Jimmy Korderas is a friend of mine, so I wanted to unequivocally love "The Three Count." But unfortunately, in the end I'm left more with mixed emotions. My problem with the book, if you can call it that, is one of perspective. There are two parts to the book in my opinion: the first I enjoyed and found quite fascinating, and the other part just wasn't for me. The part of the book that I loved was the "getting there" portion of his story. Jimmy's journey from fan to WWE referee is a remarkable tale, one I doubt will ever be duplicated. The industry has changed and I'm not sure in its current form that it's possible for a guy to almost literally sneak in the back door, and inch by inch earn his way onto the team, as Jimmy did.
The other part of the book, which was the part I didn't care for as much, was the "cool stuff I did once I was there" portion, which just wasn't for me. The problem, as I stated earlier, I think is one of perspective, because I've been there and done that, so it doesn't seem nearly as cool to me. While Jimmy has been to a lot of cool places and refereed matches featuring some of the greatest wrestlers of all time, I've been to these places, too, and was actually in some of those matches, so at times I felt like I was reading a book I've already read and as a result occasionally lost interest. That said, if you are a wrestling fan, and haven't wrestled the likes of Edge, Hulk Hogan, The Rock, John Cena and The Undertaker, you will probably like this section of the book a whole lot more than I did, and most likely enjoy both sections of this book.

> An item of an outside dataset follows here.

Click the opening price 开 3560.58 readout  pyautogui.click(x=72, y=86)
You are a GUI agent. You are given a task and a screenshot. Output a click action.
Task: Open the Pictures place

Jimmy's story and life is quite literally a wrestling fan's dream. While many fans no doubt dream of being the next Stone Cold Steve Austin or The Rock, let's be honest: that's more a pipe dream and fantasy than an attainable goal and dream. The Steve Austins and Rocks of the world are one in a million special athletes, where Jimmy is more your every man, a wrestling fan, a kid who bought tickets to the local wrestling show and couldn't get enough. He wasn't a 6-foot-4, 250-pound world-class athlete, and he wasn't an electrifying promo. Jimmy Korderas was just a really nice guy who managed to sneak his foot in the door, busted his ass, got a few breaks along the way, and ended up with a wrestling fans dream job.
"The Three Count" is the story of a wrestling fan that got to live out his dream job, the story of a good guy who got to win in the end. And as the saying goes, it couldn't have happened to a nicer guy.